In this study, 96.5% of the patients were willing to have implant treatment to be performed for them again. This result is in close agreement with De Bruyn et al.38 who reported that 90% of their patients were willing to undergo the same treatment again if necessary. In contrast, Vermylen et al.37 Gibbard and Zarb33 reported that 50% and 53% of their patients respectively were willing to have implant surgery again. This higher difference could be due by their small sample sizes of 40 and 30, respectively.

In this study, 63.5% of the patients stated that implant procedure was somewhat similar to extraction. This result is in close agreement with Al-Hamdan and Meshrif36 who reported that 70% of their patients stated that implant procedure was somewhat similar to extraction.

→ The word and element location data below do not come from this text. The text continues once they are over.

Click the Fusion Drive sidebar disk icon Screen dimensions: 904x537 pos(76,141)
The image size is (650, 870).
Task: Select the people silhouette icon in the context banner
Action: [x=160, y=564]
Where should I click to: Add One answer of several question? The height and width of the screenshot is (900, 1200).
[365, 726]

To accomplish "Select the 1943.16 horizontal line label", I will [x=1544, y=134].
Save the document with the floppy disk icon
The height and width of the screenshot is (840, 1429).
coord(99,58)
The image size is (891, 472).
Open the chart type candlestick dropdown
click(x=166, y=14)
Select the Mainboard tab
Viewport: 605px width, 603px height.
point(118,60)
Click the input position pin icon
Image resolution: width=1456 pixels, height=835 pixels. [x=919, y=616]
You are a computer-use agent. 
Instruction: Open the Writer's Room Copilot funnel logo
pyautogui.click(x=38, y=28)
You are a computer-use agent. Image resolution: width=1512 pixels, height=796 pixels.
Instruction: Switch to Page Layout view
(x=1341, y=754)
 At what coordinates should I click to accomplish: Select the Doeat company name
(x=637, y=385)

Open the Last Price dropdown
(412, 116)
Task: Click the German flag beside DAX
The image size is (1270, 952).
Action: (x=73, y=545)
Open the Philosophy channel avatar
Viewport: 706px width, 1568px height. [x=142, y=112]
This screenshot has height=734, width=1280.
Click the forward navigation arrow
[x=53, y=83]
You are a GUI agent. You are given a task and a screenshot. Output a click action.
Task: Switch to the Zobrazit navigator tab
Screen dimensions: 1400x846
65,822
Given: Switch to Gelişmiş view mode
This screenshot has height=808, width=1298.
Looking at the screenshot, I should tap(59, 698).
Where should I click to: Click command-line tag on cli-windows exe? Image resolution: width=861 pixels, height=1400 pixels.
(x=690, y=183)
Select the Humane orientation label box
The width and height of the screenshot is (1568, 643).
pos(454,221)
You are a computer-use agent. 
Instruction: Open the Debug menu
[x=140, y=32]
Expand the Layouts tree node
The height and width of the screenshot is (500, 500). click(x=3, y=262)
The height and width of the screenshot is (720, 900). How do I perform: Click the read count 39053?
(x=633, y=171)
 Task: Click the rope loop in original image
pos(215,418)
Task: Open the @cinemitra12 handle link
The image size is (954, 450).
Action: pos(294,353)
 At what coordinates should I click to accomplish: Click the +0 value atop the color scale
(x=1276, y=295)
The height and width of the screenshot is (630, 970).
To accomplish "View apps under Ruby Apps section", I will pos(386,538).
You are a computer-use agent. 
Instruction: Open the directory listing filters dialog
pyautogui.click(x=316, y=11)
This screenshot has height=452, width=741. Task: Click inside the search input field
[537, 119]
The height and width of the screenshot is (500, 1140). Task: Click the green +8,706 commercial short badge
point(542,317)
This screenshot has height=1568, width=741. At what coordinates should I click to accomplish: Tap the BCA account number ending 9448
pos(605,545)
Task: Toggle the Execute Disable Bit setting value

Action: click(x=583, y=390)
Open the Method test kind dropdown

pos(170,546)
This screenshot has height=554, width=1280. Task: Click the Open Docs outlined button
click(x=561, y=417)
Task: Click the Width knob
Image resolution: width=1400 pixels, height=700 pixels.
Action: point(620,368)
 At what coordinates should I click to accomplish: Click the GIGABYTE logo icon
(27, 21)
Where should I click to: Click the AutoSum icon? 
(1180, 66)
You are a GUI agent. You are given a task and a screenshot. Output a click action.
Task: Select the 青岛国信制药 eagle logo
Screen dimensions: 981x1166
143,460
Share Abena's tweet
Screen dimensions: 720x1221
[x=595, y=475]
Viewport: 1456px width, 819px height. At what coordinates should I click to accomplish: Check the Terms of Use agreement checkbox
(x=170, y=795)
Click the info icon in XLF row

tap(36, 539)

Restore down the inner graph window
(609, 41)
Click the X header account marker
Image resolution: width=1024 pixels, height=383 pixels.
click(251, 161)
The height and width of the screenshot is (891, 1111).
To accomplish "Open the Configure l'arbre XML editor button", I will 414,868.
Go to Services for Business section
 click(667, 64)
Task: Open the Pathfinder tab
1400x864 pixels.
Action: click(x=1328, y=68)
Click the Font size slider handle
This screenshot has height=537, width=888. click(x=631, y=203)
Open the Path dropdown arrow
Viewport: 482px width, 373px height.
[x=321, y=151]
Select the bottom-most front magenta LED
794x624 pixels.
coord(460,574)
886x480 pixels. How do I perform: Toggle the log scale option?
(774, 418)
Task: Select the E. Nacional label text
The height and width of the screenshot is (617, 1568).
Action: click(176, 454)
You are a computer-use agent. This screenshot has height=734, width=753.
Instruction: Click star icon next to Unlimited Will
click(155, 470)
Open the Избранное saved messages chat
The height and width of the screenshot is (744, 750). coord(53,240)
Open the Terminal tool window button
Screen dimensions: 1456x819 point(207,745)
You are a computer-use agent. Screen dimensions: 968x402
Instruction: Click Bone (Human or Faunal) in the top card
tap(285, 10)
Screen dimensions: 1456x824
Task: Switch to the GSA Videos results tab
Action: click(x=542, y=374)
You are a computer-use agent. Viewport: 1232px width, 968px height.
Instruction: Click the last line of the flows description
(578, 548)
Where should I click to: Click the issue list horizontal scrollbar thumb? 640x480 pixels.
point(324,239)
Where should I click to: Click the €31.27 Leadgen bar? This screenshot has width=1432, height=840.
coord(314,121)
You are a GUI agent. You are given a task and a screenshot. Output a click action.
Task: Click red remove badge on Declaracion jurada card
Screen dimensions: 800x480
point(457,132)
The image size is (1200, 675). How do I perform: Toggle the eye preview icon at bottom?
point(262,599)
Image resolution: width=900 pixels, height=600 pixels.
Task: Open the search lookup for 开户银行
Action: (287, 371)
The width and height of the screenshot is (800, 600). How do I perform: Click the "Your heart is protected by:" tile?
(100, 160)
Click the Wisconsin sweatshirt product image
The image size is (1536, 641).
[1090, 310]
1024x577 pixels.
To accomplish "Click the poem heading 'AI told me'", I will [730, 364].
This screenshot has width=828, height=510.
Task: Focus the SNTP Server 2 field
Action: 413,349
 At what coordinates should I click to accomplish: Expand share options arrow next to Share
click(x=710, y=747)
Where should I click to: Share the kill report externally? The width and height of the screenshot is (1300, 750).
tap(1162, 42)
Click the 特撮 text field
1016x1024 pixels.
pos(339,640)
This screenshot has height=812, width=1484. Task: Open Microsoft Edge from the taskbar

In the present study, the cost of treatment was not a significant factor for patient satisfaction since the patients are paying only the cost of the materials . This result is in agreement with Muller et al.39

However, Leviet et al.35, Akagawa et al.40 and Zimmer et al.41 reported a significant correlation between the cost of the treatment and general patient satisfaction. Furthermore, Tepper et al.42 reported that 79% of the subjects thought that treatment cost was high. In the present data, 96.5% of the patients were satisfied with the esthetic result of their implants. This is in close agreement with Vermylen et al.37 who reported 68% satisfaction with esthetics. Furthermore, Chang et al.43 reported 84% satisfaction with esthetics. Further studies on different populations with larger sample sizes are necessary to throw more light on current findings.

CONCLUSIONS

Within limitations of this study, the following conclusions can be drawn:

1. The overall success rate of single-tooth implant was 94.3%.

2. The narrow neck, long and screw-type implants had the highest success rate.

3. Majority (88.3%) of the patients were highly satisfied with the overall treatment.

4. Patients' satisfaction with esthetic of the treatment was high.

Conflict of Interest

The author certify that they have NO affiliations with or involvement in any organization or entity with any financial interest (such as honoraria; educational grants; participation in speakers' bureaus; membership, employment, consultancies, stock ownership, or other equity interest; and expert testimony or patent-licensing arrangements), or non-financial interest (such as personal or professional relationships, affiliations, knowledge or beliefs) in the subject matter or materials discussed in this manuscript.

ACKNOWLEDGMENT

This project was reviewed and approved by the Ethical Committee of the Research Center at College of Dentistry; King Saud University with the number of: NF 2085.